**Stored records:**
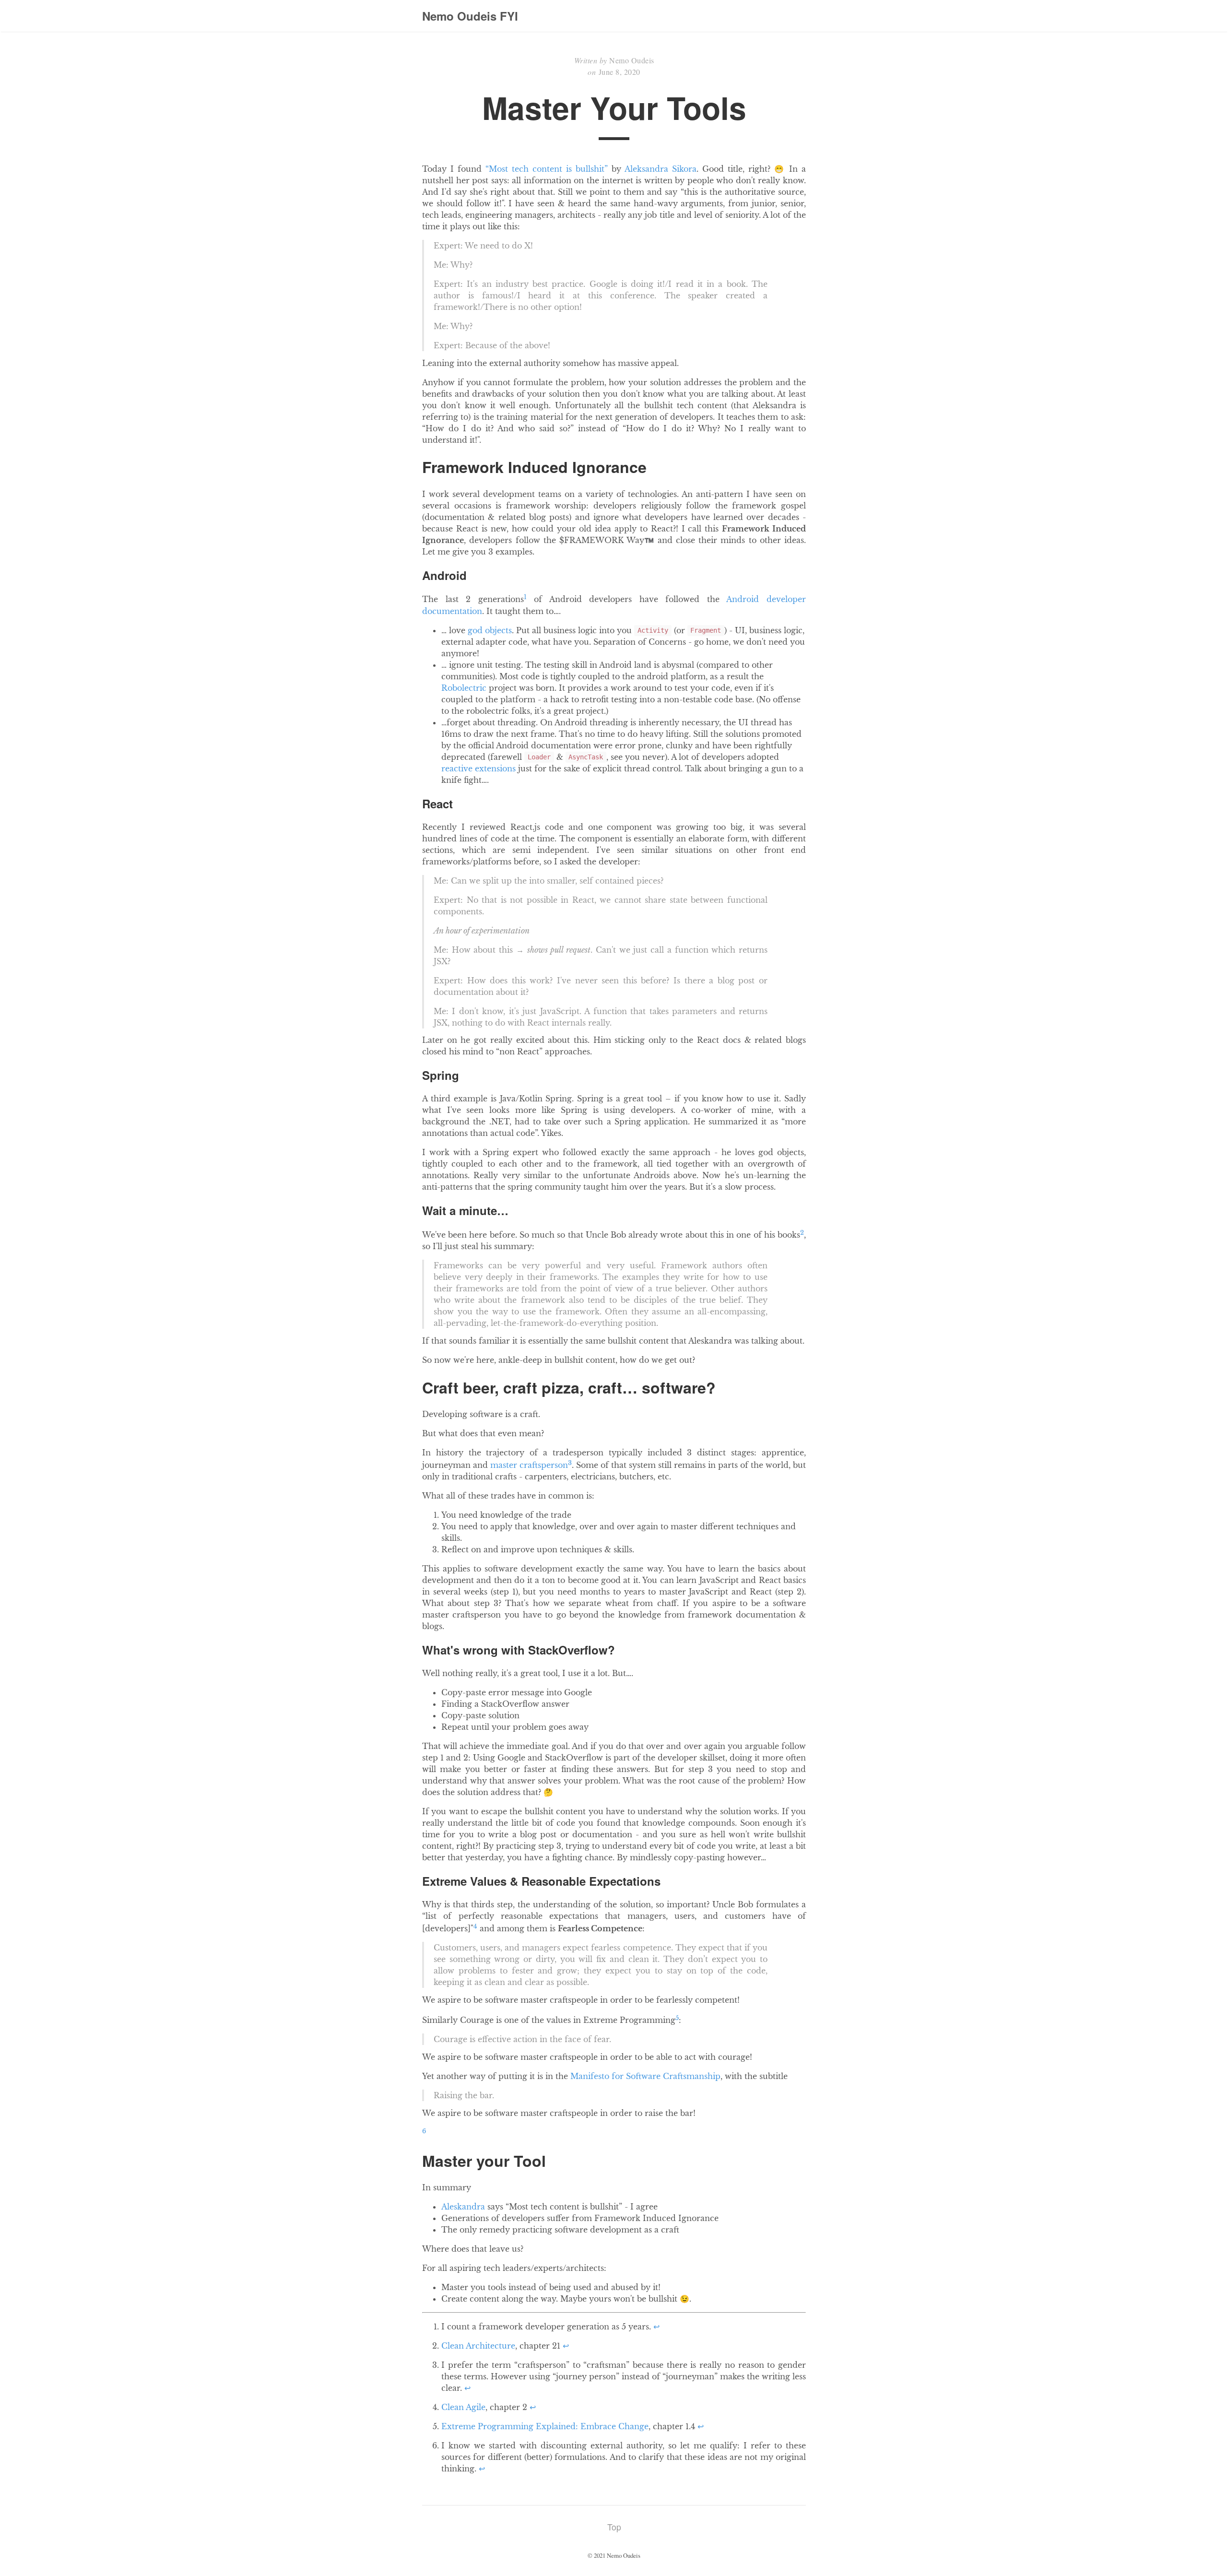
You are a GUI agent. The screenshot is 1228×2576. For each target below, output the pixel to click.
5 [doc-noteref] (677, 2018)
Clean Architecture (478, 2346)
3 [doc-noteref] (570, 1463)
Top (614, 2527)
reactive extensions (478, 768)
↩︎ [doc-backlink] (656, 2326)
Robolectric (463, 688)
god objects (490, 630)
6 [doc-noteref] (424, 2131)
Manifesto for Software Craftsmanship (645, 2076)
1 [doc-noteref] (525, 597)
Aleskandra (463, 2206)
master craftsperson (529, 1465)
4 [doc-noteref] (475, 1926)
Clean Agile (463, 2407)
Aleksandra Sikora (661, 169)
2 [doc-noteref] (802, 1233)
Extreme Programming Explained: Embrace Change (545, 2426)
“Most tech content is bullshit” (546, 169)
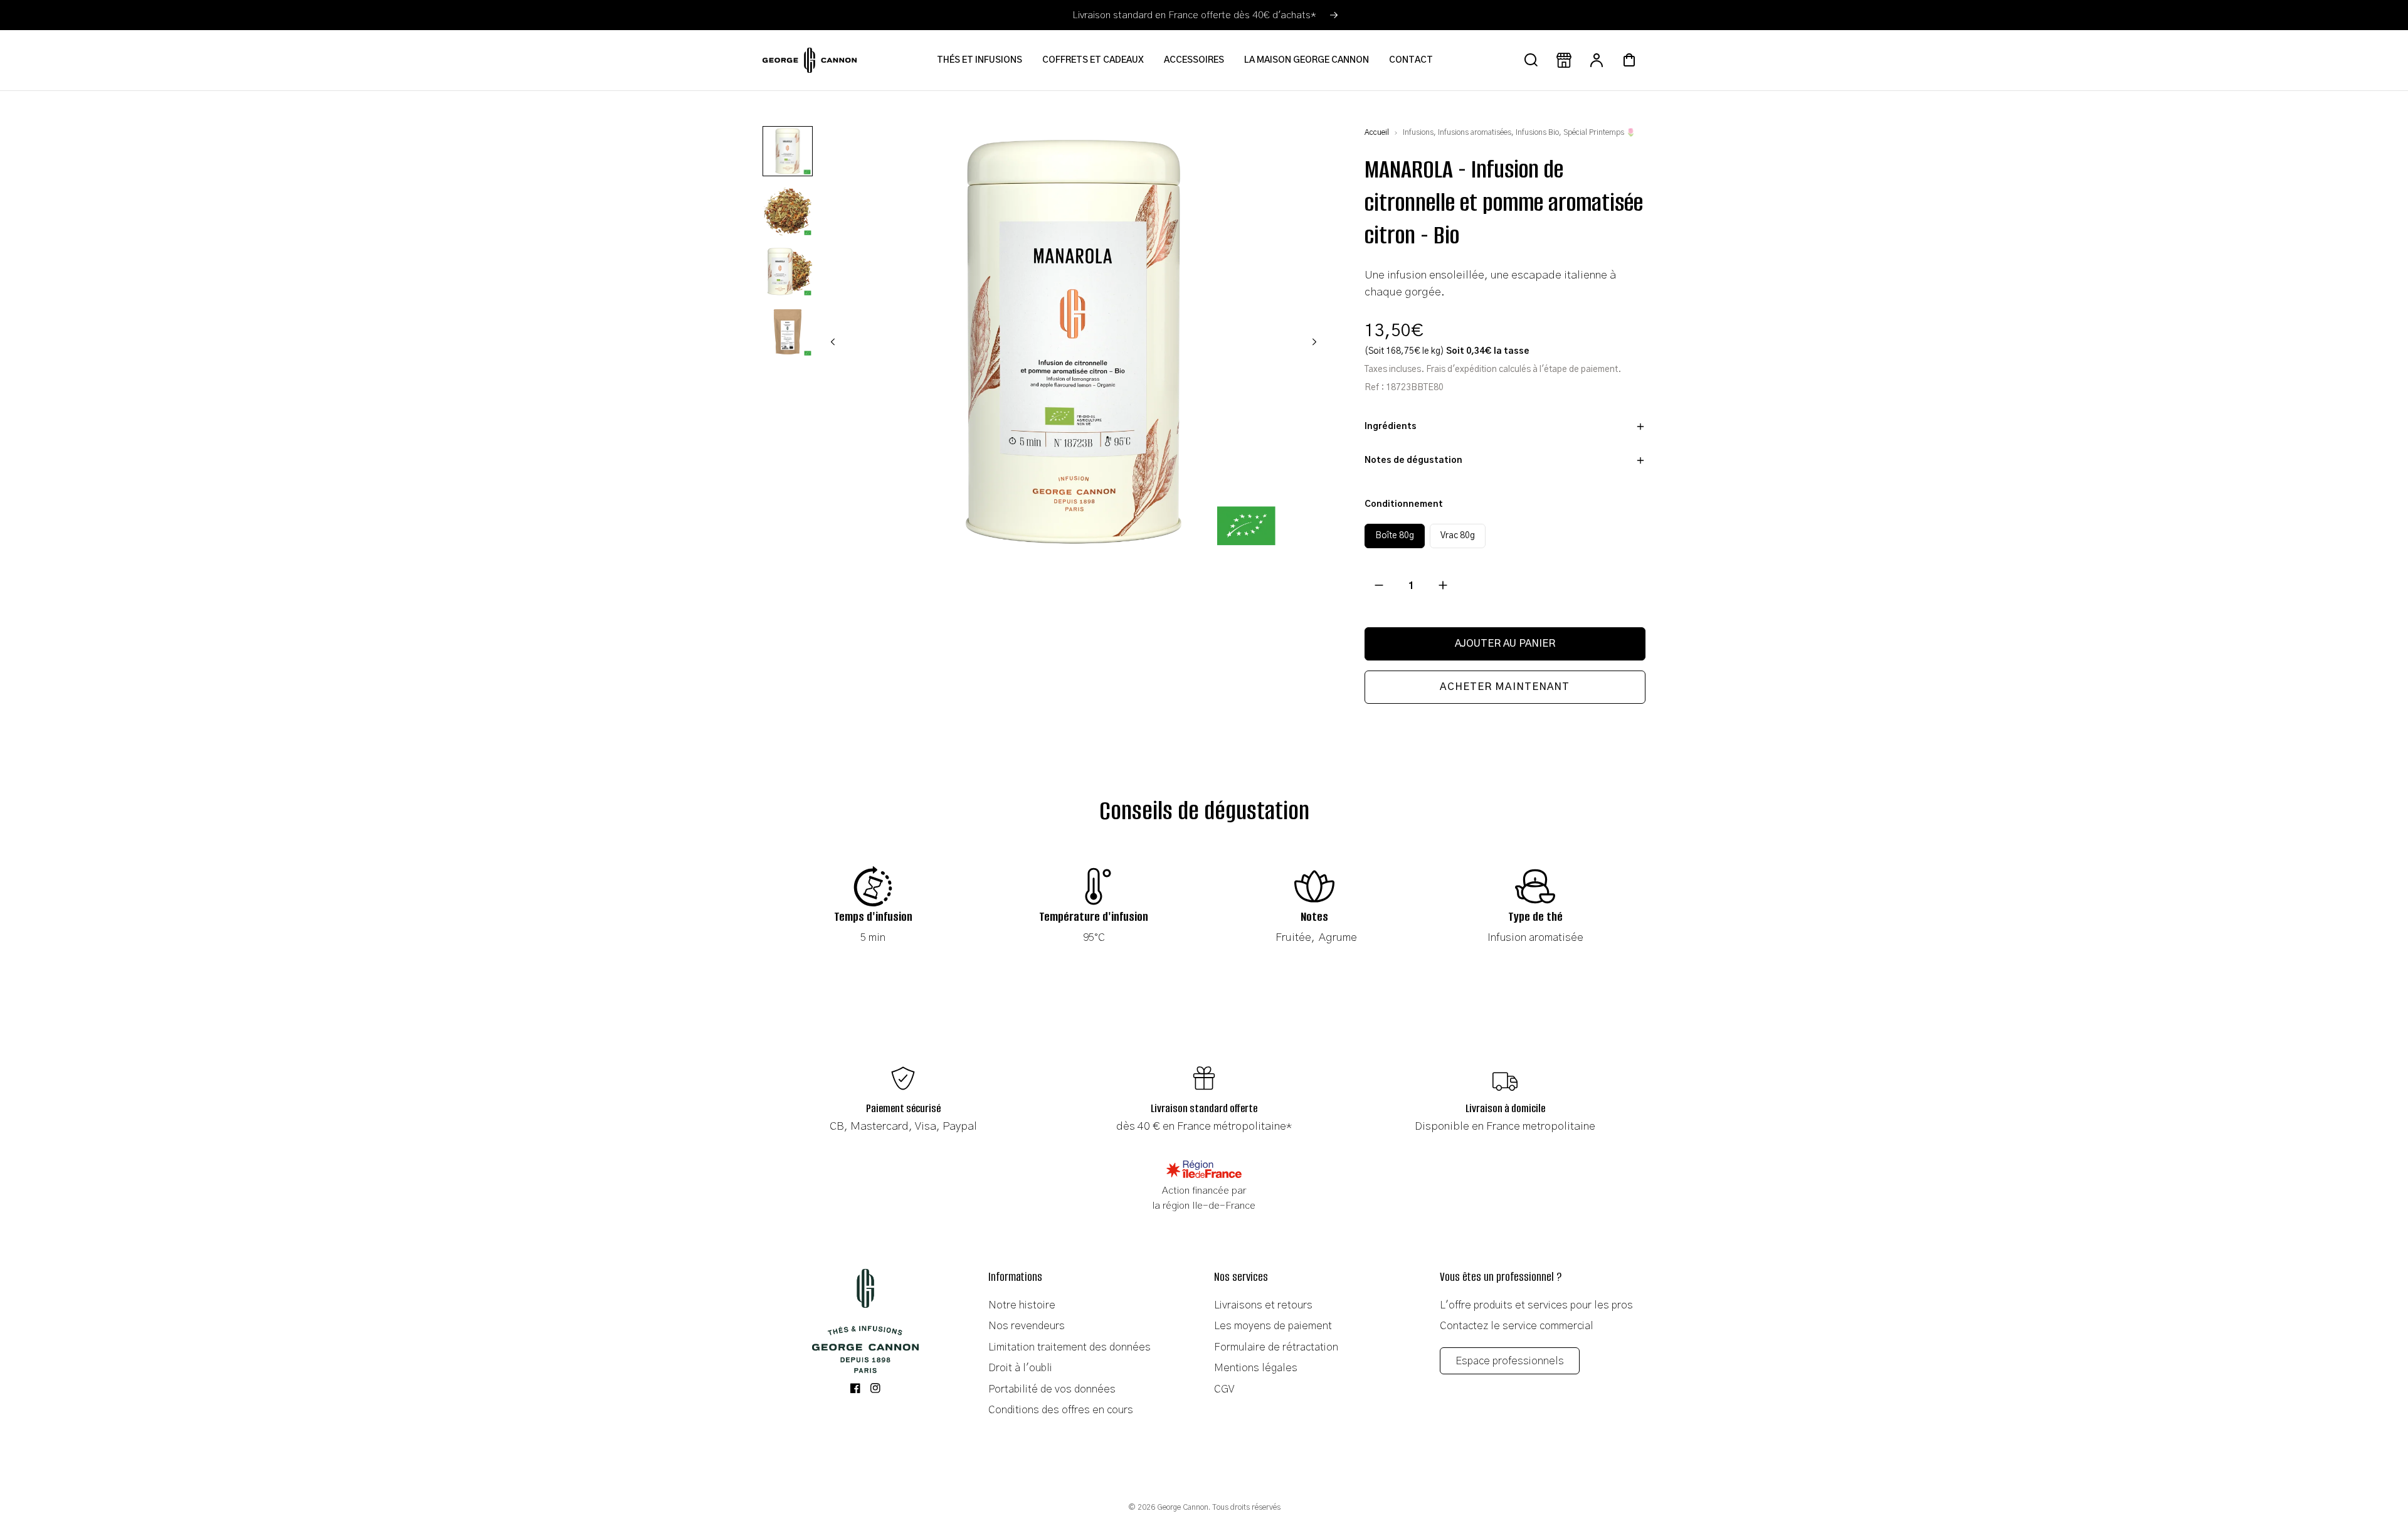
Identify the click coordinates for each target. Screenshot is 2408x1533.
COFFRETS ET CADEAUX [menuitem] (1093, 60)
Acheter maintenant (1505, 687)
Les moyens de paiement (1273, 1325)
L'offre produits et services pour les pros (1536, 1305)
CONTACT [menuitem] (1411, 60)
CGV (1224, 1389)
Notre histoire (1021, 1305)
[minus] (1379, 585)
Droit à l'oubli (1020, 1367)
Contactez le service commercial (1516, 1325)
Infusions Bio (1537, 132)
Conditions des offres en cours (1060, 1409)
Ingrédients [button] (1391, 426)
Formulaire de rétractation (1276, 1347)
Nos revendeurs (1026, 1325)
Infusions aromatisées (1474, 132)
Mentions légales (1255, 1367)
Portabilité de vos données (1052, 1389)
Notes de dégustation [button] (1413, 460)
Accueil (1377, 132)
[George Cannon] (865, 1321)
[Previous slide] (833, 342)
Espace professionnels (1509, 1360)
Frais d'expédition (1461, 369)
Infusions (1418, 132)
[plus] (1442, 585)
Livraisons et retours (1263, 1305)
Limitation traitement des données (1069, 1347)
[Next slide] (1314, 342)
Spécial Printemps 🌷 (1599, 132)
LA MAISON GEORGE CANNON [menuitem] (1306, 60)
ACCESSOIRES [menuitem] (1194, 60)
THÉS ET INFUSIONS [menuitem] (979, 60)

**What is needed:** Excluding the pictures, transcribe each entry above word for word.

**Solution for this exercise:**
You are a GUI agent. The screenshot is 1228×2576. For each target below, output the pixel to click.
5 [doc-noteref] (677, 2018)
Clean Architecture (478, 2346)
3 [doc-noteref] (570, 1463)
Top (614, 2527)
reactive extensions (478, 768)
↩︎ [doc-backlink] (656, 2326)
Robolectric (463, 688)
god objects (490, 630)
6 [doc-noteref] (424, 2131)
Manifesto for Software Craftsmanship (645, 2076)
1 [doc-noteref] (525, 597)
Aleskandra (463, 2206)
master craftsperson (529, 1465)
4 [doc-noteref] (475, 1926)
Clean Agile (463, 2407)
Aleksandra Sikora (661, 169)
2 [doc-noteref] (802, 1233)
Extreme Programming Explained: Embrace Change (545, 2426)
“Most tech content is bullshit” (546, 169)
Identify the click coordinates for each target. Screenshot is 2408x1533.
COFFRETS ET CADEAUX [menuitem] (1093, 60)
Acheter maintenant (1505, 687)
Les moyens de paiement (1273, 1325)
L'offre produits et services pour les pros (1536, 1305)
CONTACT [menuitem] (1411, 60)
CGV (1224, 1389)
Notre histoire (1021, 1305)
[minus] (1379, 585)
Droit à l'oubli (1020, 1367)
Contactez le service commercial (1516, 1325)
Infusions Bio (1537, 132)
Conditions des offres en cours (1060, 1409)
Ingrédients [button] (1391, 426)
Formulaire de rétractation (1276, 1347)
Nos revendeurs (1026, 1325)
Infusions aromatisées (1474, 132)
Mentions légales (1255, 1367)
Portabilité de vos données (1052, 1389)
Notes de dégustation [button] (1413, 460)
Accueil (1377, 132)
[George Cannon] (865, 1321)
[Previous slide] (833, 342)
Espace professionnels (1509, 1360)
Frais d'expédition (1461, 369)
Infusions (1418, 132)
[plus] (1442, 585)
Livraisons et retours (1263, 1305)
Limitation traitement des données (1069, 1347)
[Next slide] (1314, 342)
Spécial Printemps 🌷 (1599, 132)
LA MAISON GEORGE CANNON [menuitem] (1306, 60)
ACCESSOIRES [menuitem] (1194, 60)
THÉS ET INFUSIONS [menuitem] (979, 60)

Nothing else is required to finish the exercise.